> Work item
Beginning at the line that contains "Given: Open the Analytics dropdown menu", repeat each line exactly through the last one of the records below, and leave out the pictures.
--*--
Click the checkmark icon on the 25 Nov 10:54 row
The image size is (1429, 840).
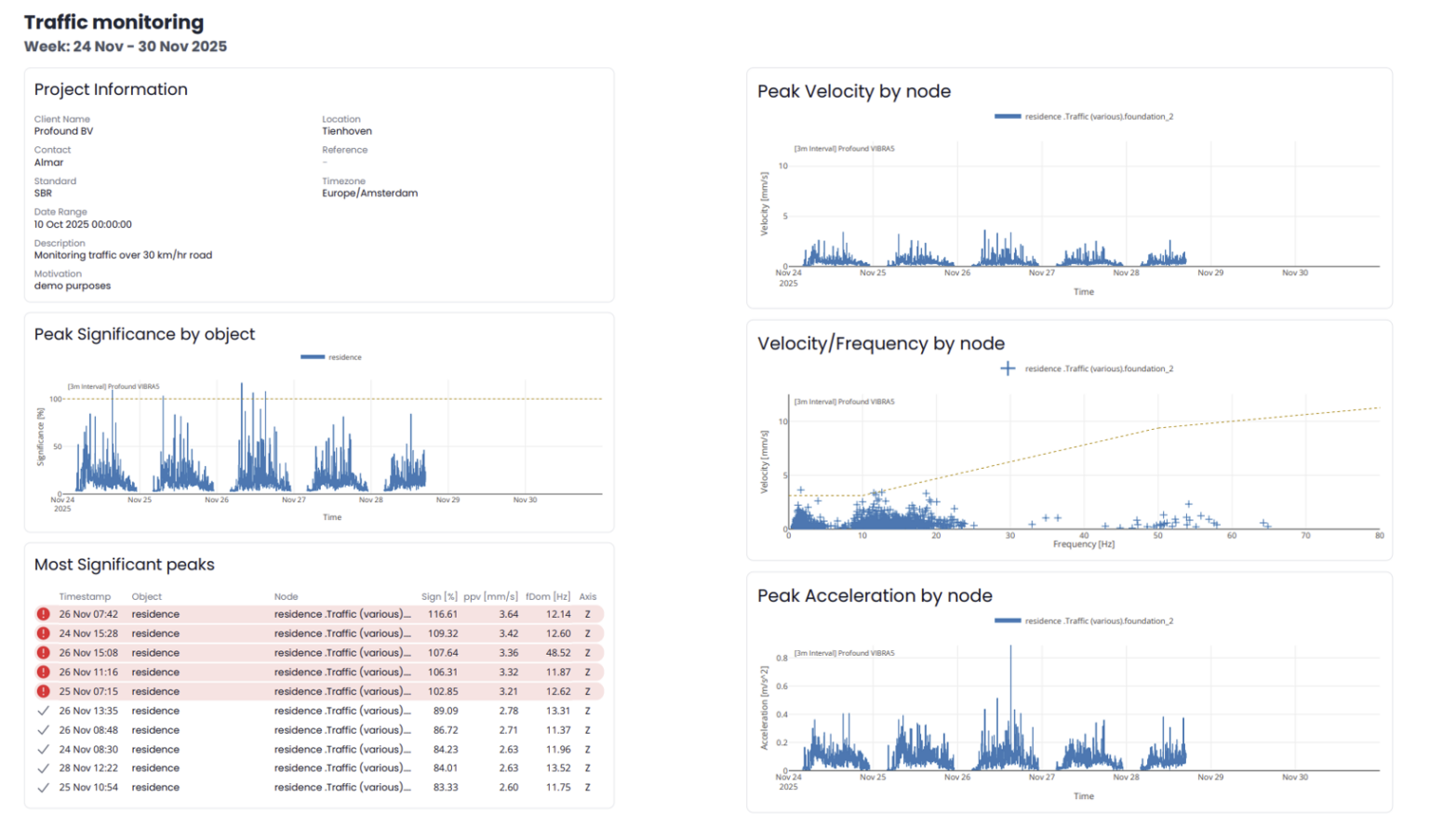pyautogui.click(x=43, y=788)
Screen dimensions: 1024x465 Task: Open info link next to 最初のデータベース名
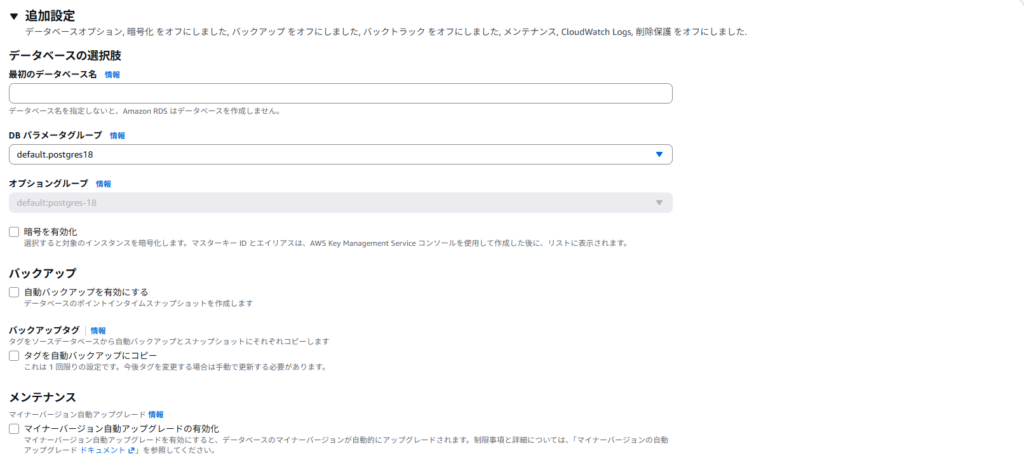click(112, 74)

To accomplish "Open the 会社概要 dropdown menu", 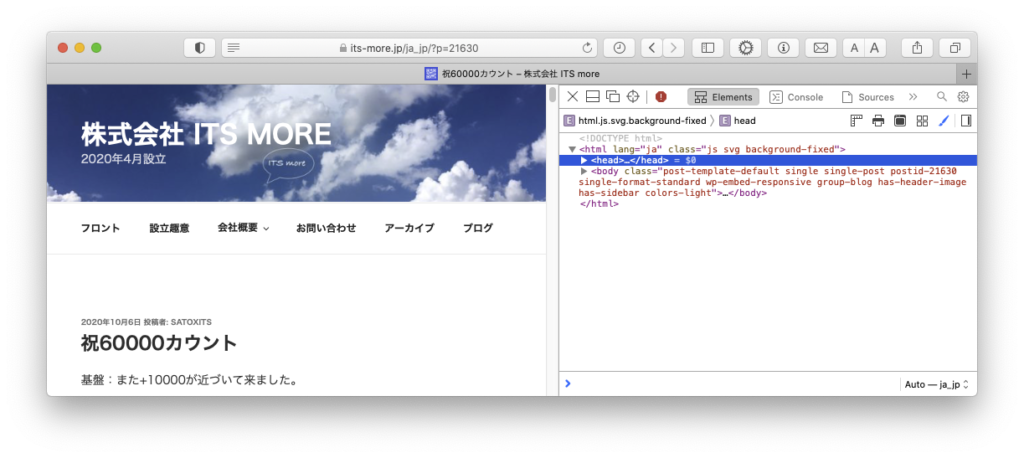I will click(x=243, y=228).
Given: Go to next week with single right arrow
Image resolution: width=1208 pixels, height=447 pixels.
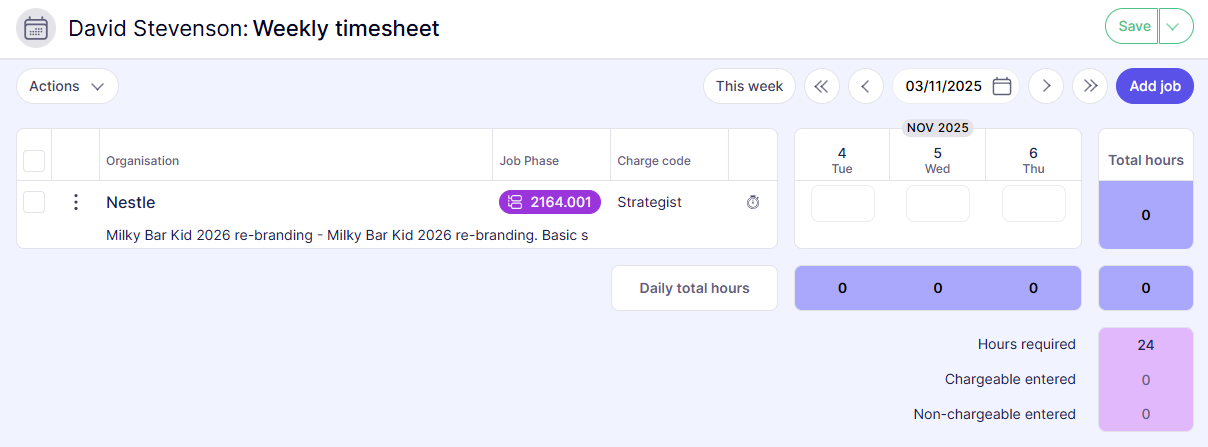Looking at the screenshot, I should tap(1046, 86).
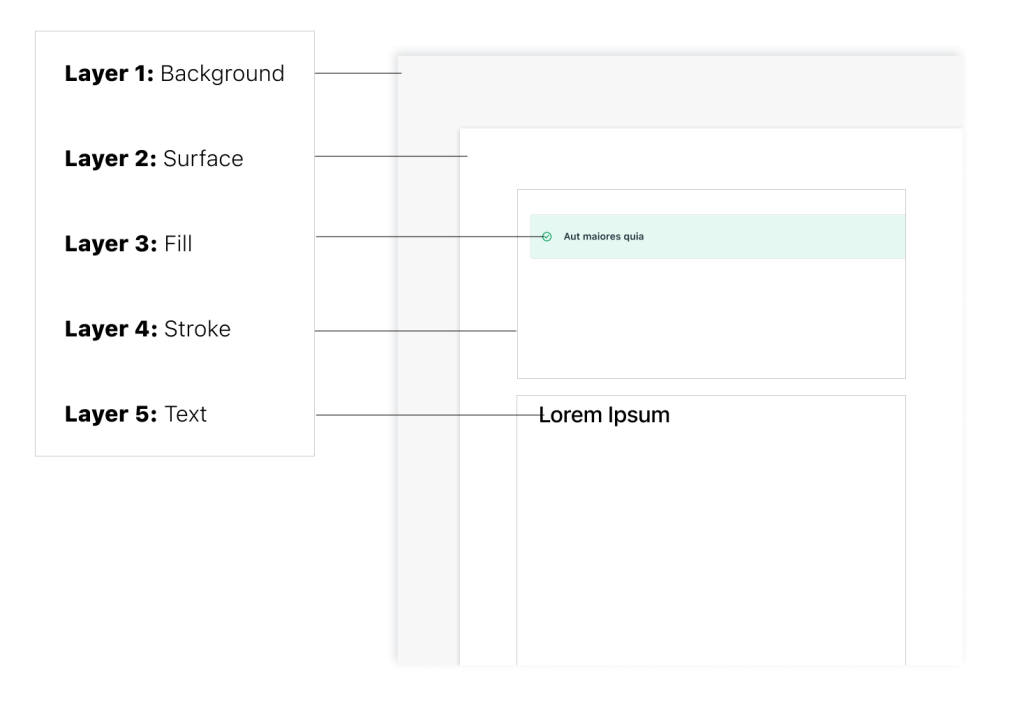The width and height of the screenshot is (1024, 721).
Task: Select the 'Layer 1: Background' label
Action: (175, 73)
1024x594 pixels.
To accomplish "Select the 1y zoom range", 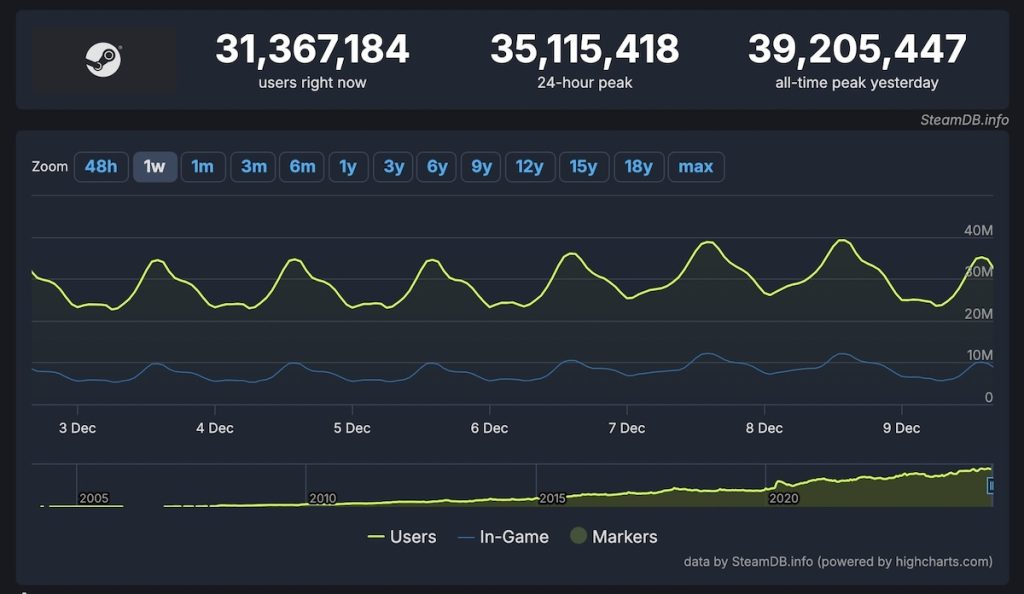I will (348, 166).
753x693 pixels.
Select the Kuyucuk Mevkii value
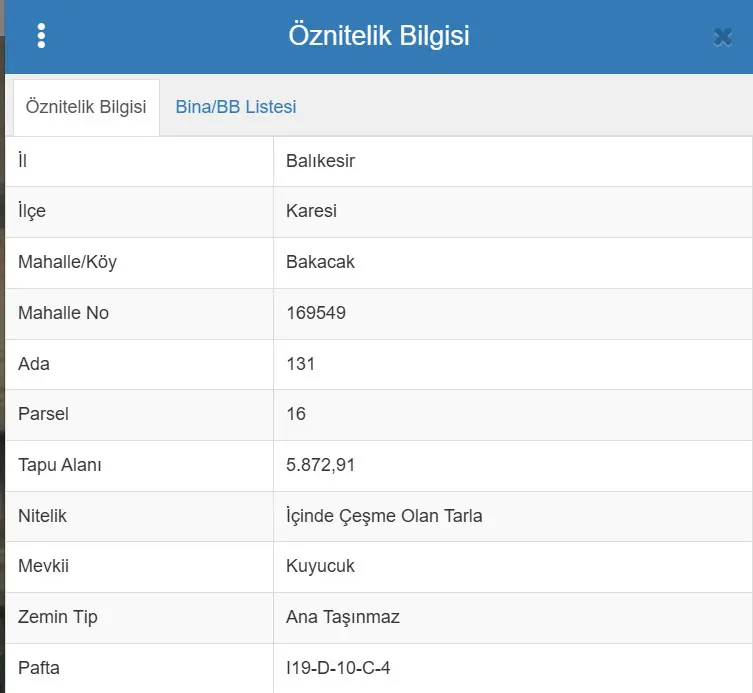pyautogui.click(x=320, y=566)
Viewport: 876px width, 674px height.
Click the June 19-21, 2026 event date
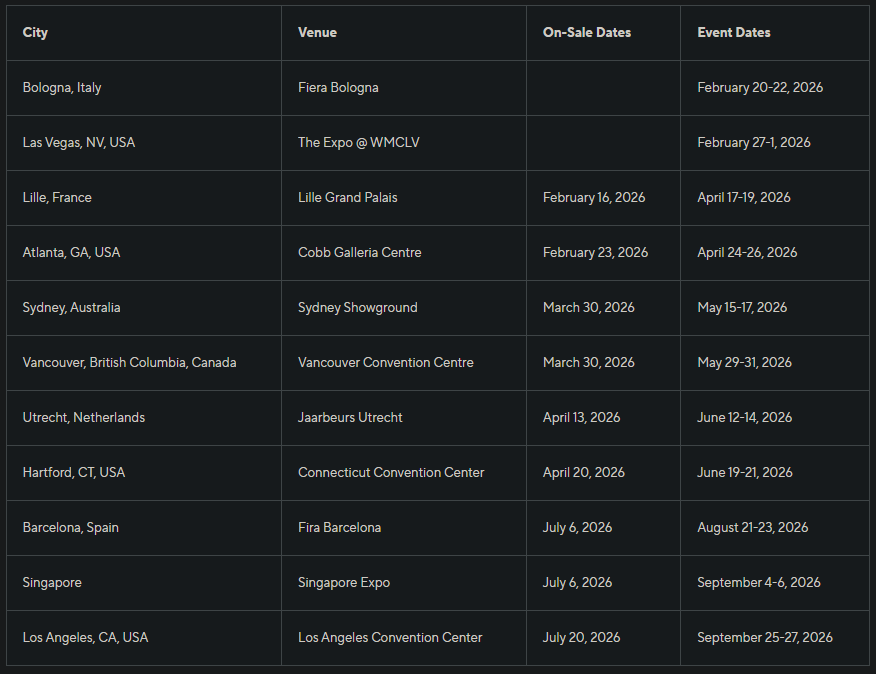point(745,472)
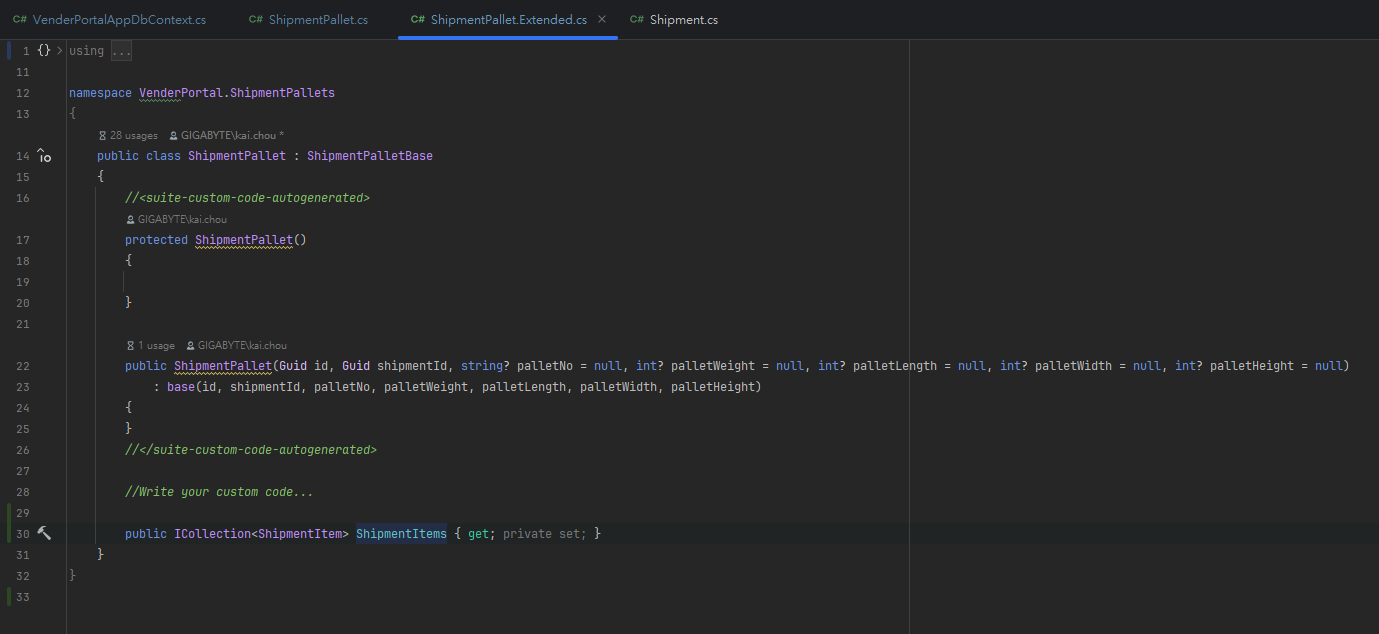Click the line number 22 in the gutter
Screen dimensions: 1379x634
23,366
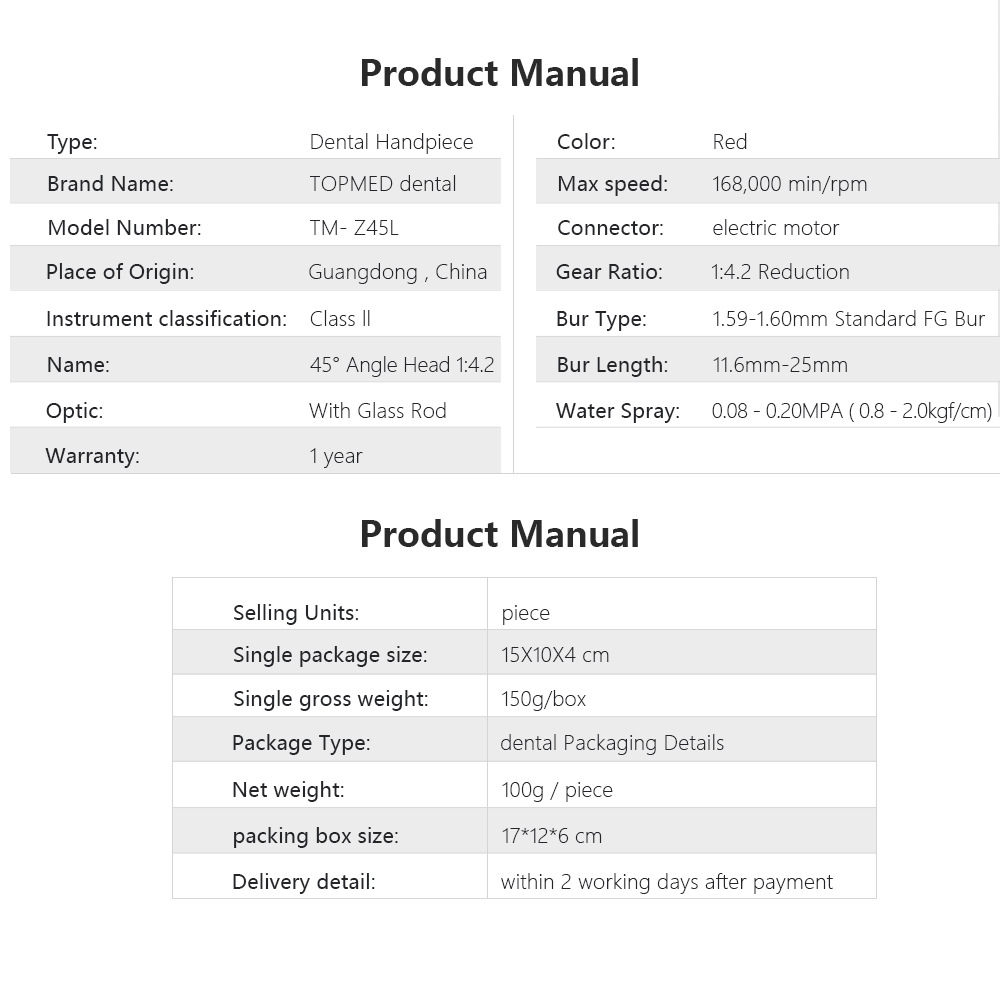Click the 1.59-1.60mm Standard FG Bur text
The width and height of the screenshot is (1000, 989).
point(848,319)
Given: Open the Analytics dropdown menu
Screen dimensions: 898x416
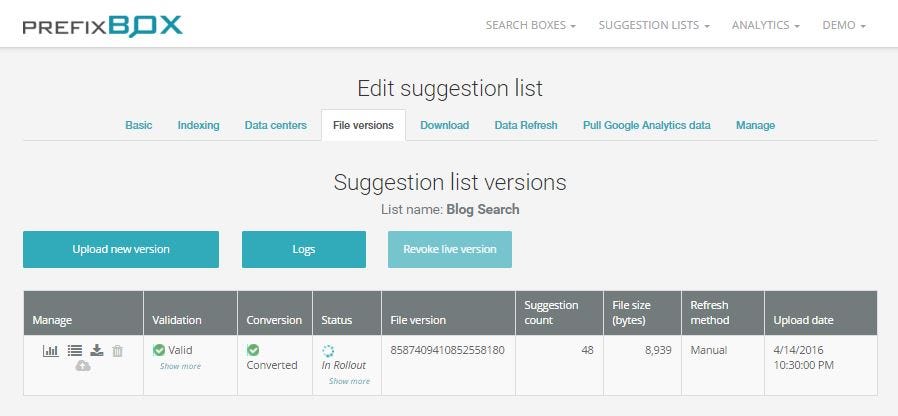Looking at the screenshot, I should point(765,25).
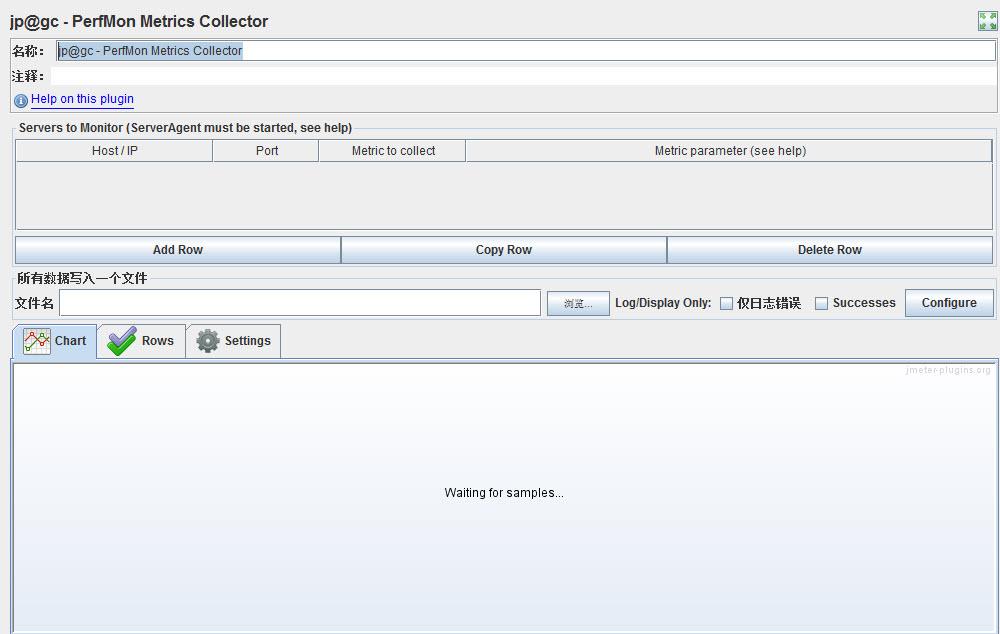Click the green checkmark Rows icon

(122, 341)
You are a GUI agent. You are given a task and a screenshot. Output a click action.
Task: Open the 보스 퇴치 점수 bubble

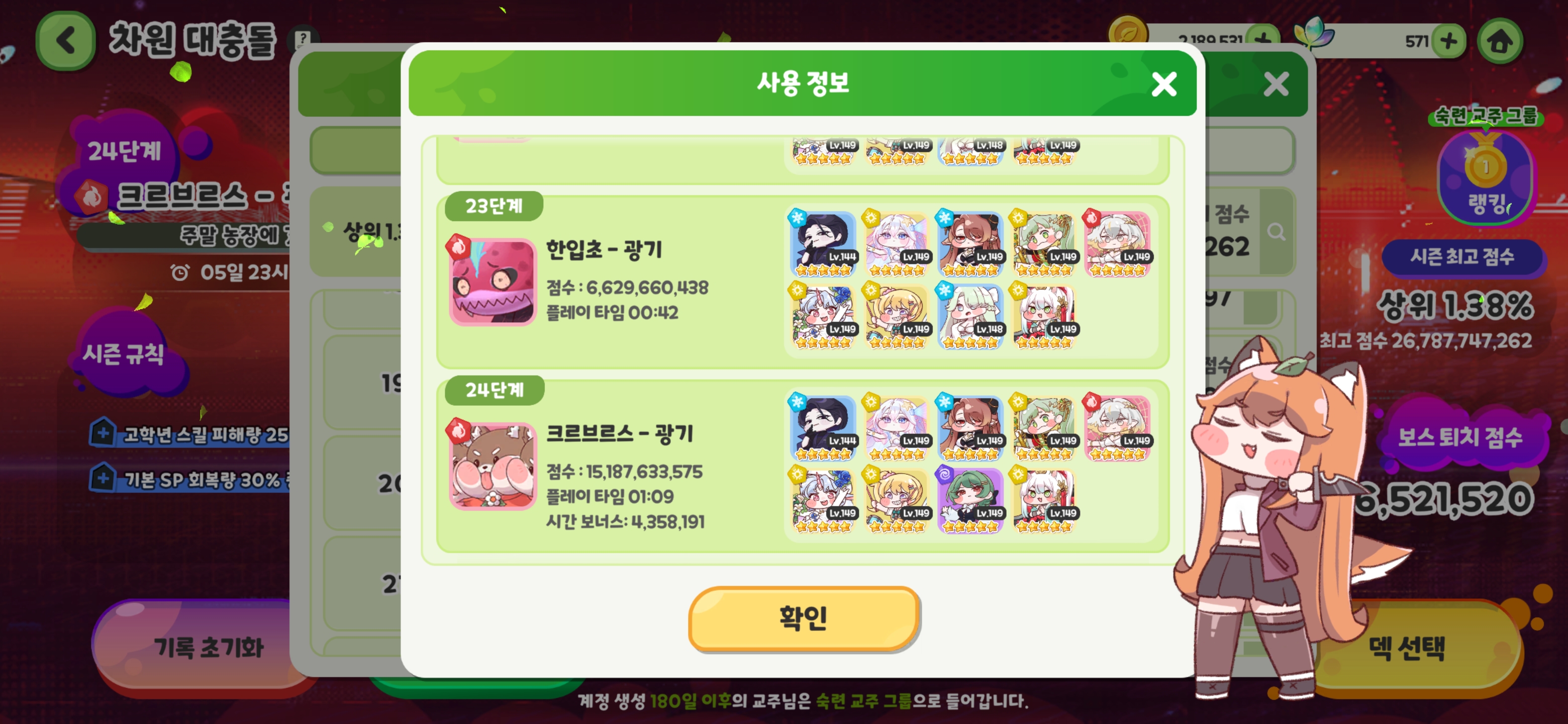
--*--
> Solution for this exercise
Given: Open the Analytics dropdown menu
Screen dimensions: 898x416
Looking at the screenshot, I should point(765,25).
Click the green checkmark Rows icon

(122, 341)
You are a GUI agent. You are given a task and a screenshot. Output a click action.
Task: Open the 보스 퇴치 점수 bubble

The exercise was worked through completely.